## Pixel coordinate grounding data
####################

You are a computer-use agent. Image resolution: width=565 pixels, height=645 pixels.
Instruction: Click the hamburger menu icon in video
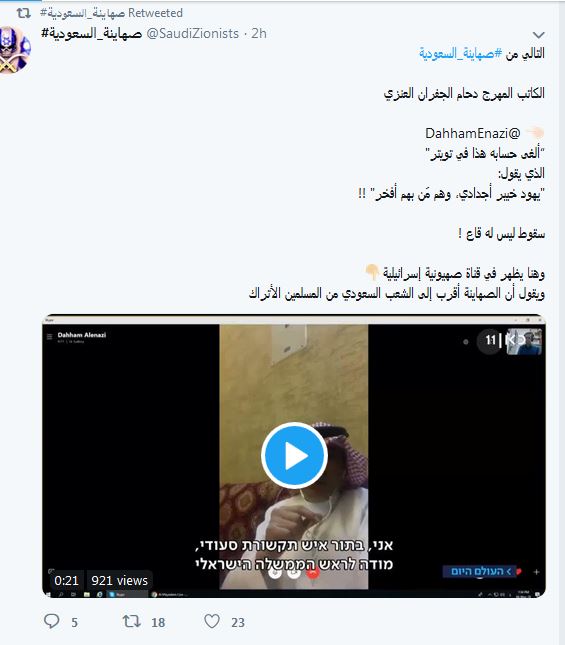[x=49, y=336]
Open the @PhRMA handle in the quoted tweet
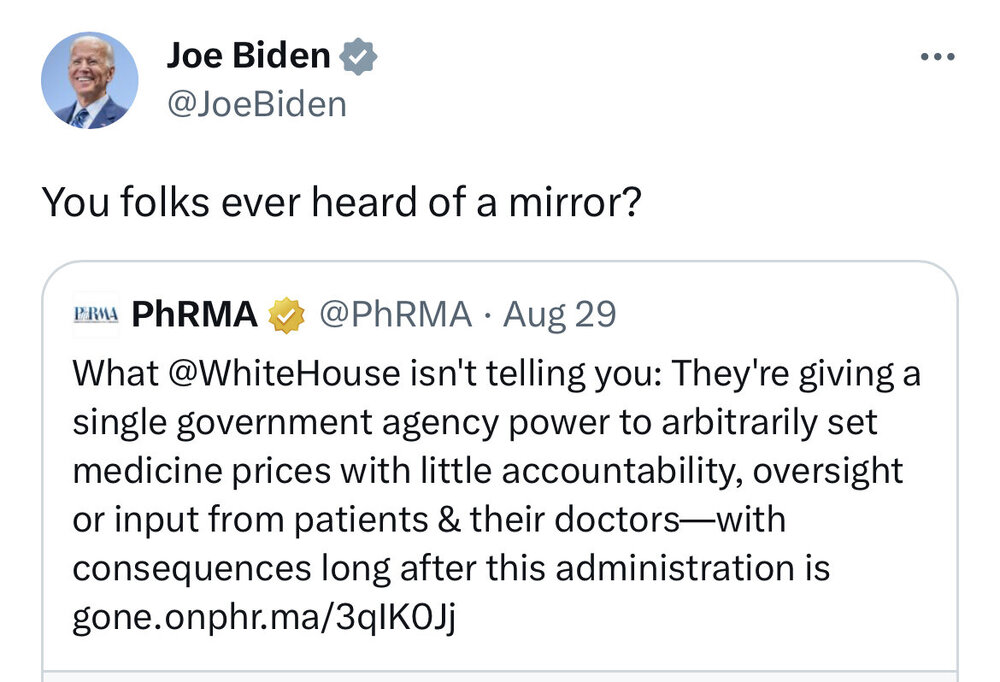The width and height of the screenshot is (1000, 682). pyautogui.click(x=396, y=315)
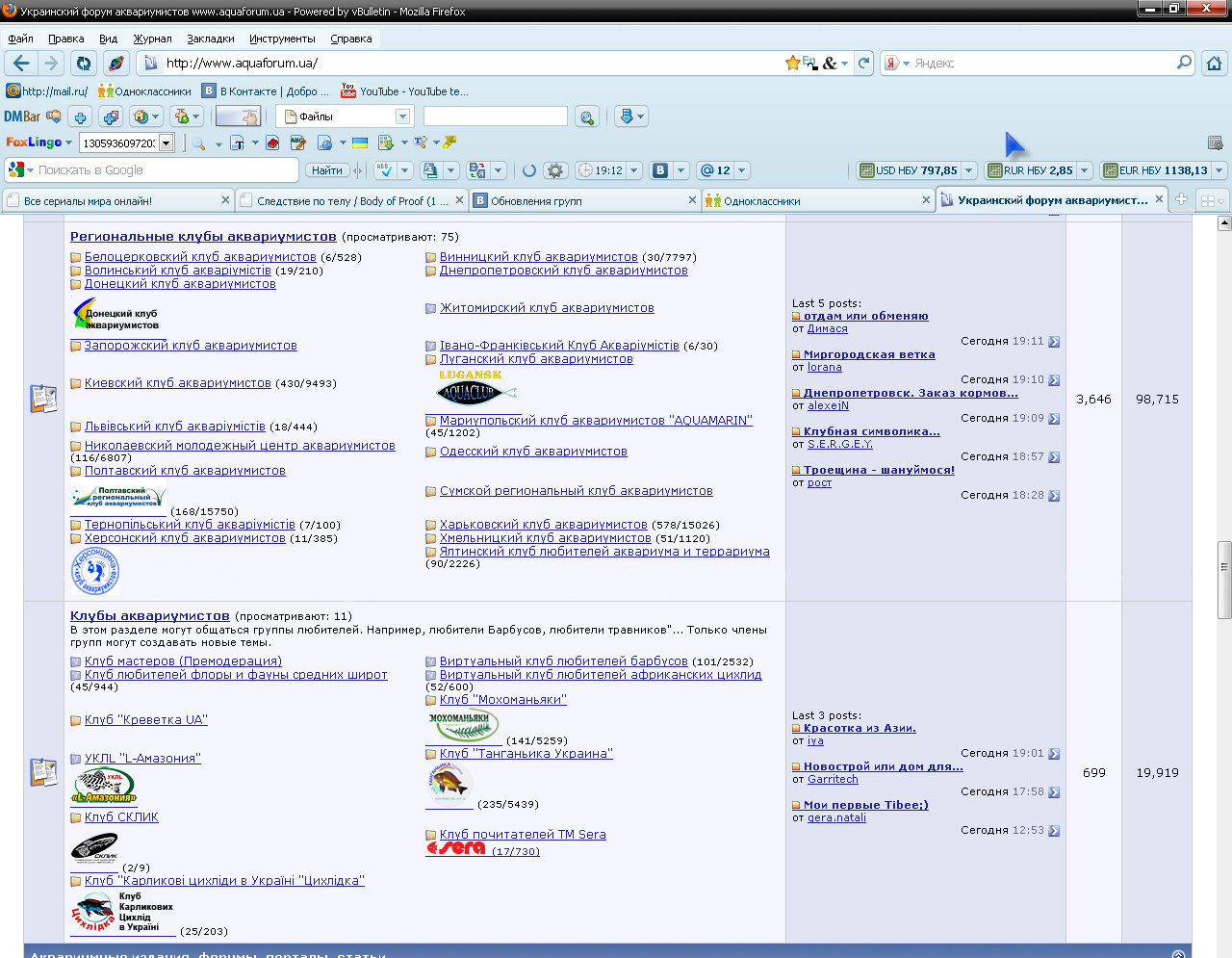This screenshot has width=1232, height=958.
Task: Click the vertical scrollbar thumb
Action: pos(1224,578)
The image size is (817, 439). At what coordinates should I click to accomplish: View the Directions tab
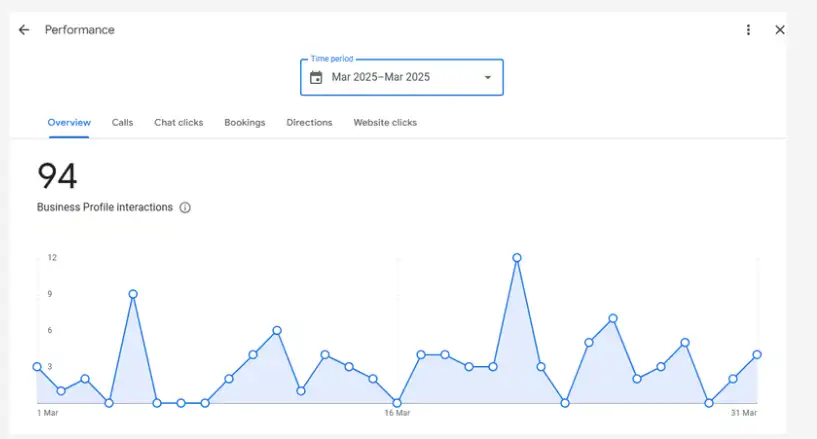[x=309, y=123]
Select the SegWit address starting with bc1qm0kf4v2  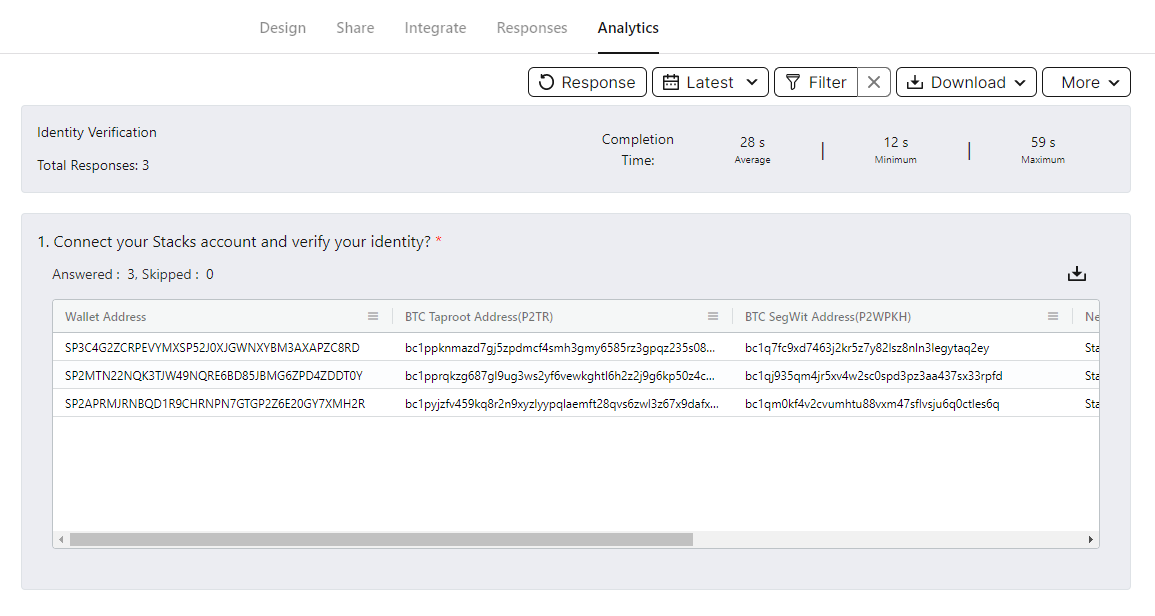click(872, 404)
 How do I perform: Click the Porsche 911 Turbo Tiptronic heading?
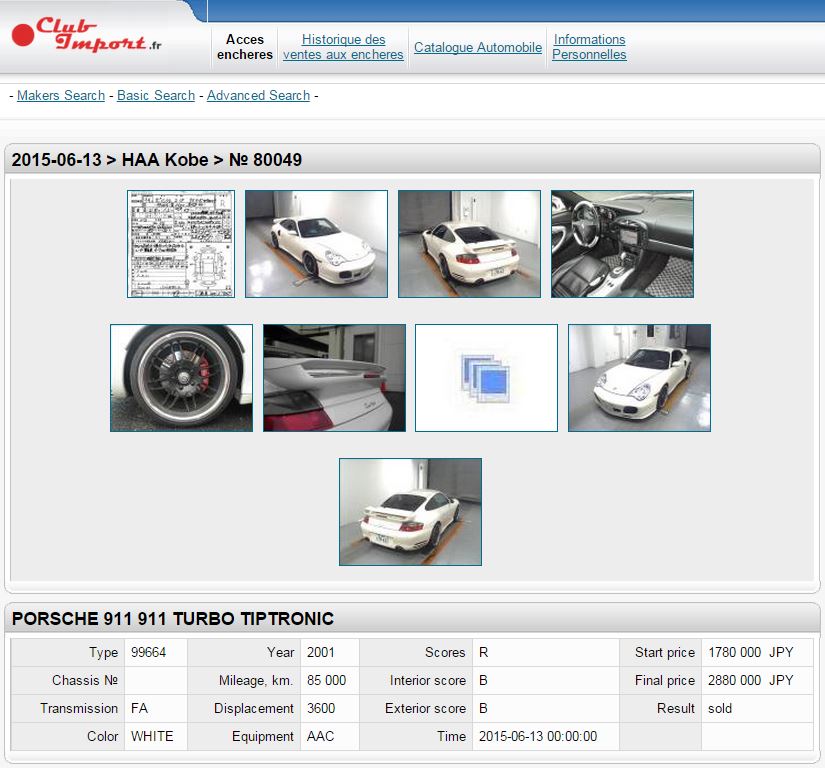point(173,618)
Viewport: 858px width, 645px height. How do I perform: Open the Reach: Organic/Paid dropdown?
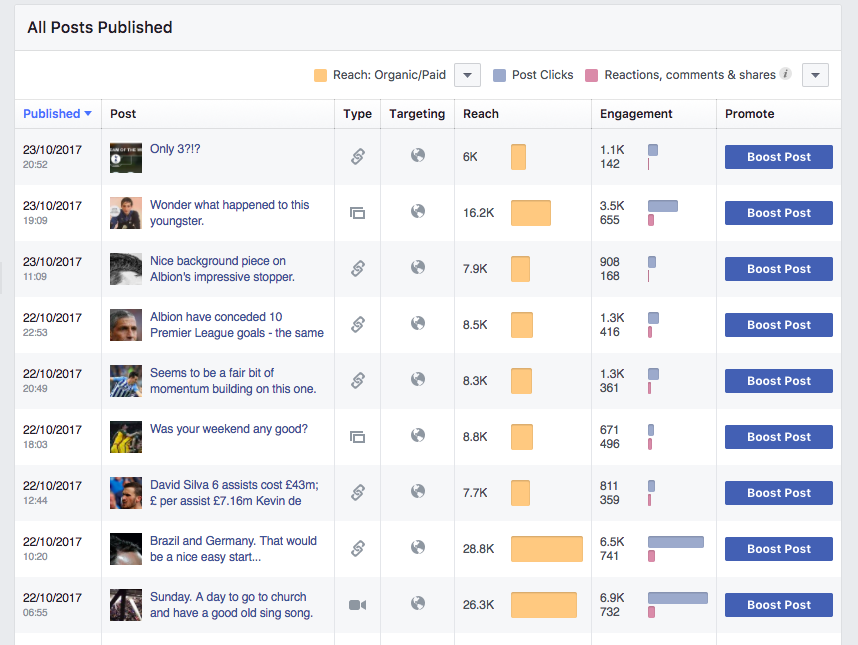(467, 75)
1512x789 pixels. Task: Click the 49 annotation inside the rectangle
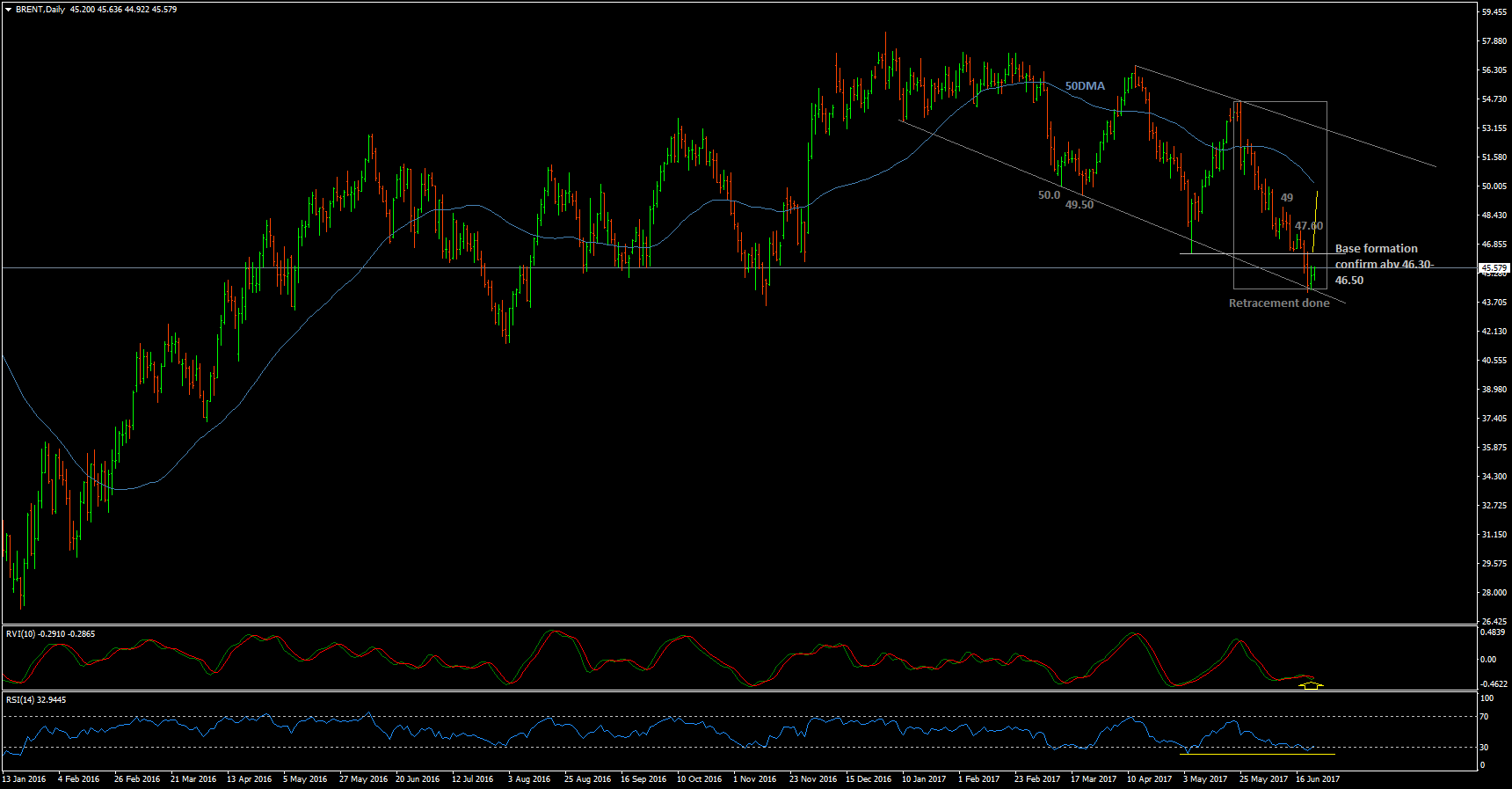pyautogui.click(x=1286, y=198)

####################

## DIRECTIONS FOR THIS TASK
Please return only the lines from the one holding "1512x789 pixels. Task: Click" through the end of the data, both ends included; do not copy any pictures.

## RESULT
1512x789 pixels. Task: Click the 49 annotation inside the rectangle
pyautogui.click(x=1286, y=198)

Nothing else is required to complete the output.